Set exercise:
Copy every one of the records below, line for line and without changing a character.

Records supplied:
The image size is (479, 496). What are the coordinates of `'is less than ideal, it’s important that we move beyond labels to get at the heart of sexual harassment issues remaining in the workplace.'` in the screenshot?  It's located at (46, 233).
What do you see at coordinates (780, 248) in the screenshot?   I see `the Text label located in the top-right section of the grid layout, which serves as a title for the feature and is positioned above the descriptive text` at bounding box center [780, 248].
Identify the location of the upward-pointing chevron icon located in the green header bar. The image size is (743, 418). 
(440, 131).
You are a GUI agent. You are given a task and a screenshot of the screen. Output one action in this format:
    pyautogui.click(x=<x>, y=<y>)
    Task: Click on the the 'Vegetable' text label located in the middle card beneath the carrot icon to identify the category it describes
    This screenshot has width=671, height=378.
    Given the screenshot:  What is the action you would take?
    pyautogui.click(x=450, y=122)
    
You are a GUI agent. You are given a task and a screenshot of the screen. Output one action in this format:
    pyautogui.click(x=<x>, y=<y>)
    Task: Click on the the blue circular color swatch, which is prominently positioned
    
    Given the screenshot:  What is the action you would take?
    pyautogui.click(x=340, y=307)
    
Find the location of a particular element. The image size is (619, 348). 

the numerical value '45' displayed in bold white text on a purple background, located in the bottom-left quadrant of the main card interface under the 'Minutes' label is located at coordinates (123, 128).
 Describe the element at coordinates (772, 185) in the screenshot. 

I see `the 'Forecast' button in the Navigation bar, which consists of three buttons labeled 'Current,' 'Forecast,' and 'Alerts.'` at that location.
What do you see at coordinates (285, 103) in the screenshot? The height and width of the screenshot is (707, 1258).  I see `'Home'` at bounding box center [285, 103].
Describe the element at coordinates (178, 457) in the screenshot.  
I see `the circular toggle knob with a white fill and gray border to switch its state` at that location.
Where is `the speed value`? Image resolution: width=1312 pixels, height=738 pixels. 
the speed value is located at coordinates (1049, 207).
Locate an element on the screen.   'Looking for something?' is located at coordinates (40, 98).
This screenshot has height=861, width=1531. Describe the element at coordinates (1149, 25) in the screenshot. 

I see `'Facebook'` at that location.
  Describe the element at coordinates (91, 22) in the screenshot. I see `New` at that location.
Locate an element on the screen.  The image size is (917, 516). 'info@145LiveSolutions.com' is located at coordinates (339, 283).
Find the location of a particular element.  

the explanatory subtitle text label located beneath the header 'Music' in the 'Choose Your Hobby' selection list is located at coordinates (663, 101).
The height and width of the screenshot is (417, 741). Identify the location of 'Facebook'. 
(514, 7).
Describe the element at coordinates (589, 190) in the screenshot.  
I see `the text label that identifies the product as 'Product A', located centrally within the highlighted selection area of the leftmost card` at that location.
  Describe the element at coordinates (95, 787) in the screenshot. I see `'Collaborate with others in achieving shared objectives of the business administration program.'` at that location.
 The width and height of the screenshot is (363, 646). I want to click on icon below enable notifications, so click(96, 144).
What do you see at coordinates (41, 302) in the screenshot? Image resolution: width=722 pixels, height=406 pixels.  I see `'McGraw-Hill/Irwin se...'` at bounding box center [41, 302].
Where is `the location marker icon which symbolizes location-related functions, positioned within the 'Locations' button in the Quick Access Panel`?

Response to the task:
The image size is (479, 496). What are the coordinates of `'is less than ideal, it’s important that we move beyond labels to get at the heart of sexual harassment issues remaining in the workplace.'` in the screenshot?  It's located at (46, 233).
What do you see at coordinates (780, 248) in the screenshot?   I see `the Text label located in the top-right section of the grid layout, which serves as a title for the feature and is positioned above the descriptive text` at bounding box center [780, 248].
Identify the location of the upward-pointing chevron icon located in the green header bar. The image size is (743, 418). 
(440, 131).
You are a GUI agent. You are given a task and a screenshot of the screen. Output one action in this format:
    pyautogui.click(x=<x>, y=<y>)
    Task: Click on the the 'Vegetable' text label located in the middle card beneath the carrot icon to identify the category it describes
    This screenshot has width=671, height=378.
    Given the screenshot:  What is the action you would take?
    pyautogui.click(x=450, y=122)
    
You are a GUI agent. You are given a task and a screenshot of the screen. Output one action in this format:
    pyautogui.click(x=<x>, y=<y>)
    Task: Click on the the blue circular color swatch, which is prominently positioned
    
    Given the screenshot:  What is the action you would take?
    pyautogui.click(x=340, y=307)
    
Find the location of a particular element. The image size is (619, 348). 

the numerical value '45' displayed in bold white text on a purple background, located in the bottom-left quadrant of the main card interface under the 'Minutes' label is located at coordinates (123, 128).
 Describe the element at coordinates (772, 185) in the screenshot. 

I see `the 'Forecast' button in the Navigation bar, which consists of three buttons labeled 'Current,' 'Forecast,' and 'Alerts.'` at that location.
What do you see at coordinates (285, 103) in the screenshot? The height and width of the screenshot is (707, 1258).  I see `'Home'` at bounding box center [285, 103].
Describe the element at coordinates (178, 457) in the screenshot.  
I see `the circular toggle knob with a white fill and gray border to switch its state` at that location.
Where is `the speed value`? Image resolution: width=1312 pixels, height=738 pixels. 
the speed value is located at coordinates (1049, 207).
Locate an element on the screen.   'Looking for something?' is located at coordinates (40, 98).
This screenshot has height=861, width=1531. Describe the element at coordinates (1149, 25) in the screenshot. 

I see `'Facebook'` at that location.
  Describe the element at coordinates (91, 22) in the screenshot. I see `New` at that location.
Locate an element on the screen.  The image size is (917, 516). 'info@145LiveSolutions.com' is located at coordinates (339, 283).
Find the location of a particular element.  

the explanatory subtitle text label located beneath the header 'Music' in the 'Choose Your Hobby' selection list is located at coordinates (663, 101).
The height and width of the screenshot is (417, 741). Identify the location of 'Facebook'. 
(514, 7).
Describe the element at coordinates (589, 190) in the screenshot.  
I see `the text label that identifies the product as 'Product A', located centrally within the highlighted selection area of the leftmost card` at that location.
  Describe the element at coordinates (95, 787) in the screenshot. I see `'Collaborate with others in achieving shared objectives of the business administration program.'` at that location.
 The width and height of the screenshot is (363, 646). I want to click on icon below enable notifications, so click(96, 144).
What do you see at coordinates (41, 302) in the screenshot? Image resolution: width=722 pixels, height=406 pixels.  I see `'McGraw-Hill/Irwin se...'` at bounding box center [41, 302].
Where is `the location marker icon which symbolizes location-related functions, positioned within the 'Locations' button in the Quick Access Panel`?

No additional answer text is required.